» Goal A
Transcribe the passage on happiness and struggle from "People want to start" up to and including "shitheaps and shame.".
» Goal B
Write the next part of the passage on happiness and struggle, picking up right after its final sentence.

Most people want to have great sex and an awesome relationship, but not everyone is willing to go through the tough conversations, the awkward silences, the hurt feelings, and the emotional psychodrama to get there. And so they settle. They settle and wonder, “What if?” for years and years, until the question morphs from “What if?” into “What else?” And when the lawyers go home and the alimony check is in the mail, they say, “What for?” If not for their lowered standards and expectations twenty years prior, then what for?

Because happiness requires struggle. It grows from problems. Joy doesn’t just sprout out of the ground like daisies and rainbows. Real, serious, lifelong fulfillment and meaning have to be earned through the choosing and managing of our struggles. Whether you suffer from anxiety or loneliness or obsessive-compulsive disorder or a dickhead boss who ruins half of your waking hours every day, the solution lies in the acceptance and active engagement of that negative experience—not the avoidance of it, not the salvation from it.

People want an amazing physique. But you don’t end up with one unless you legitimately appreciate the pain and physical stress that come with living inside a gym for hour upon hour, unless you love calculating and calibrating the food you eat, planning your life out in tiny plate–sized portions.

People want to start their own business. But you don’t end up a successful entrepreneur unless you find a way to appreciate the risk, the uncertainty, the repeated failures, the insane hours devoted to something that may earn absolutely nothing.

People want a partner, a spouse. But you don’t end up attracting someone amazing without appreciating the emotional turbulence that comes with weathering rejections, building the sexual tension that never gets released, and staring blankly at a phone that never rings. It’s part of the game of love. You can’t win if you don’t play.

What determines your success isn’t, “What do you want to enjoy?” The relevant question is, “What pain do you want to sustain?” The path to happiness is a path full of shitheaps and shame.

You have to choose something. You can’t have a pain-free life. It can’t all be roses and unicorns all the time. Pleasure is the easy question. And pretty much all of us have a similar answer.

The more interesting question is the pain. What is the pain that you want to sustain? That’s the hard question that matters, the question that will actually get you somewhere. It’s the question that can change a perspective, a life. It’s what makes me, me, and you, you. It’s what defines us and separates us and ultimately brings us together.

For most of my adolescence and young adulthood, I fantasized about being a musician—a rock star, in particular. Any badass guitar song I heard, I would always close my eyes and envision myself up on stage, playing it to the screams of the crowd, people absolutely losing their minds to my sweet finger-noodling glory. This fantasy could keep me occupied for hours on end. For me, it was never a question of if I’d ever be up playing in front of screaming crowds, but when . I had it all planned out. I was simply biding my time before I could invest the proper amount of energy and effort into getting out there and making my mark. First I needed to finish school. Then I needed to make some extra money to buy gear. Then I needed to find enough free time to practice. Then I had to network and plan my first project. Then . . . and then nothing.

» Data section
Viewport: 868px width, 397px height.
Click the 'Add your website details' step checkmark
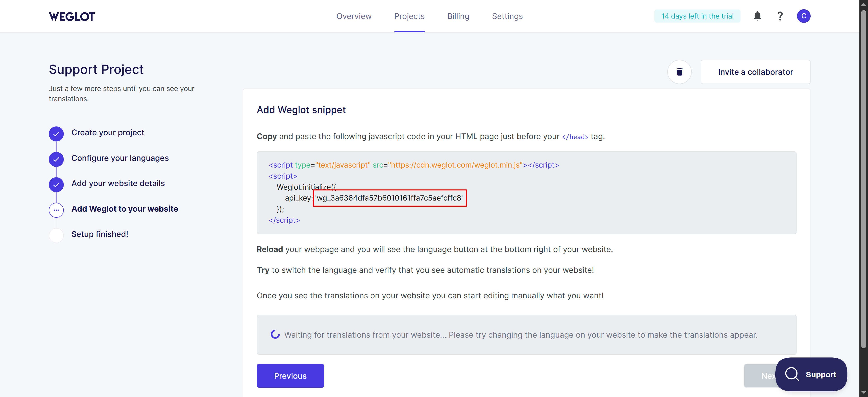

» Reply A
People want to start their own business. But you don’t end up a successful entrepreneur unless you find a way to appreciate the risk, the uncertainty, the repeated failures, the insane hours devoted to something that may earn absolutely nothing.

People want a partner, a spouse. But you don’t end up attracting someone amazing without appreciating the emotional turbulence that comes with weathering rejections, building the sexual tension that never gets released, and staring blankly at a phone that never rings. It’s part of the game of love. You can’t win if you don’t play.

What determines your success isn’t, “What do you want to enjoy?” The relevant question is, “What pain do you want to sustain?” The path to happiness is a path full of shitheaps and shame.

» Reply B
Despite my fantasizing about this for over half my lifetime, the reality never came to fruition. And it took me a long time and a lot of struggle to finally figure out why: I didn’t actually want it.

I was in love with the result—the image of me on stage, people cheering, me rocking out, pouring my heart into what I was playing—but I wasn’t in love with the process. And because of that, I failed at it. Repeatedly. Hell, I didn’t even try hard enough to fail at it. I hardly tried at all. The daily drudgery of practicing, the logistics of finding a group and rehearsing, the pain of finding gigs and actually getting people to show up and give a shit, the broken strings, the blown tube amp, hauling forty pounds of gear to and from rehearsals with no car. It’s a mountain of a dream and a mile-high climb to the top. And what it took me a long time to discover is that I didn’t like to climb much. I just liked to imagine the summit.

The common cultural narratives would tell me that I somehow failed myself, that I’m a quitter or a loser, that I just didn’t “have it,” that I gave up on my dream and that maybe I let myself succumb to the pressures of society.

But the truth is far less interesting than any of these explanations. The truth is, I thought I wanted something, but it turns out I didn’t. End of story.

I wanted the reward and not the struggle. I wanted the result and not the process. I was in love with not the fight but only the victory.

And life doesn’t work that way.

Who you are is defined by what you’re willing to struggle for. People who enjoy the struggles of a gym are the ones who run triathlons and have chiseled abs and can bench-press a small house. People who enjoy long workweeks and the politics of the corporate ladder are the ones who fly to the top of it. People who enjoy the stresses and uncertainties of the starving artist lifestyle are ultimately the ones who live it and make it.

This is not about willpower or grit. This is not another admonishment of “no pain, no gain.” This is the most simple and basic component of life: our struggles determine our successes. Our problems birth our happiness, along with slightly better, slightly upgraded problems.

See: it’s a never-ending upward spiral. And if you think at any point you’re allowed to stop climbing, I’m afraid you’re missing the point. Because the joy is in the climb itself.

CHAPTER 3You Are Not Special

Ionce knew a guy; we’ll call him Jimmy.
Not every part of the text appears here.